According to the Canadian Radio-Television and Telecommunications Commission’s (CRTC), Communications Monitoring Report (2020), “99 per cent of Canadians have access to mobile services provided using various network technologies. However, the coverage availability by technologies (…) varied significantly among the provinces and the North.”
So, while “accessibility” is generally considered to be widespread across Canada, the availability of technologies and infrastructure allow for a great variance of service standards such as download and upload speeds and latency.
Penner said, “in today’s digital age, many businesses rely on mobile devices for various tasks such as email, accessing cloud-based applications, and conducting video conferences. Poor cell service can slow down these processes, resulting in decreased productivity and efficiency,” particularly for businesses which require the use of data-intensive applications and processes.
While this is can cause logistic and operational challenges, Penner also highlighted how connectivity shortfalls can greatly impact customer experience, the public perception of local businesses, and service standards.
“If a business consistently has poor cell service, it can create a negative perception among clients, who may view it as unreliable or unprofessional,” potentially causing damage to a business’s reputation and leading to lost revenues and missed opportunities.

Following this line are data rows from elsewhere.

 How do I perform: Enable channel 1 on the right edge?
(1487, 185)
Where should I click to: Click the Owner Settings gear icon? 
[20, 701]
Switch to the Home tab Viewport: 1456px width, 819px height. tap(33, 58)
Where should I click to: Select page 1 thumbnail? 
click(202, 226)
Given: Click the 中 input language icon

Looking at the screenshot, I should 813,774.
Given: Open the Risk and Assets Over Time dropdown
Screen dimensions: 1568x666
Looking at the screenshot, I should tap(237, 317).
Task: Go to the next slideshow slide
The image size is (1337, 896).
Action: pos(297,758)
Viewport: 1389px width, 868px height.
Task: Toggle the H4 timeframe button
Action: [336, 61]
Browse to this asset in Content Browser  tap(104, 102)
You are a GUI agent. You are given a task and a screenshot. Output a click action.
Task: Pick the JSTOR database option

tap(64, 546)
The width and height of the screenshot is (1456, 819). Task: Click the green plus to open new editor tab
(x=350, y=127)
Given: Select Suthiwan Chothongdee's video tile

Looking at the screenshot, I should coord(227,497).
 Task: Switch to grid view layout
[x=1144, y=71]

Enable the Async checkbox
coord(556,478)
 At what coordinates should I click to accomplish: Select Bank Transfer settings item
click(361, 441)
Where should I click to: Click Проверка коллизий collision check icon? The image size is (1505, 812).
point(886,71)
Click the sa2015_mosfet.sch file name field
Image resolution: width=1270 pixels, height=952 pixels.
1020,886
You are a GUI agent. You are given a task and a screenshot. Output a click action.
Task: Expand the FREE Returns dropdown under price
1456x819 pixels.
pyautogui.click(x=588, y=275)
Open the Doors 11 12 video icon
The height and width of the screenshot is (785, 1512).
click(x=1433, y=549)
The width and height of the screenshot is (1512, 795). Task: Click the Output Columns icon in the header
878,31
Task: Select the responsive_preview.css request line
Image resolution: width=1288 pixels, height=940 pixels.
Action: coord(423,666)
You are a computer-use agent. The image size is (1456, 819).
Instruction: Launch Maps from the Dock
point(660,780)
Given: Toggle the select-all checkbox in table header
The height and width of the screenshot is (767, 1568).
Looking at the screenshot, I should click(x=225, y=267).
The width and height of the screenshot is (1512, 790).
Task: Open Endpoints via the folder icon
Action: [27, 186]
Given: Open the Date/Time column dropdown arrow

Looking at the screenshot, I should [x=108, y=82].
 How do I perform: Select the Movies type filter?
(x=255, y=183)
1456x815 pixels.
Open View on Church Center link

When asked to what extent the current level of service with respect to mobile coverage currently impacts local businesses and/or customers, CAO Keith Davis said, “I have no knowledge regarding this.”
Davis told Sunny South News, “last year we reached out to Telus and did not get much response from them. I need to follow up with them to see if I can get more traction.”
Davis added he is, “currently working with Rogers who are looking at installing some cell boosters in a part of town hopefully by the end of year. This is currently in the planning stages and installation may be later than end of year. They are also installing the cell boosters in one part of town to see if it makes any difference across the board. If it doesn’t meet their requirements they may look at more installations later.”
Davis added, “we have told people to contact Telus or their provider to complain about their service. I’m pretty sure that’s what Telus told us last year when the Town complained to them. Ultimately, residents pay a service provider for their mobile coverage. If they are not happy with their service they should complain to their service provider. The Town will support and advocate for residents and verify from their own experiences that cell coverage is not good in town but we do not provide the service and can’t make decisions to improve it, that is up to the service providers.”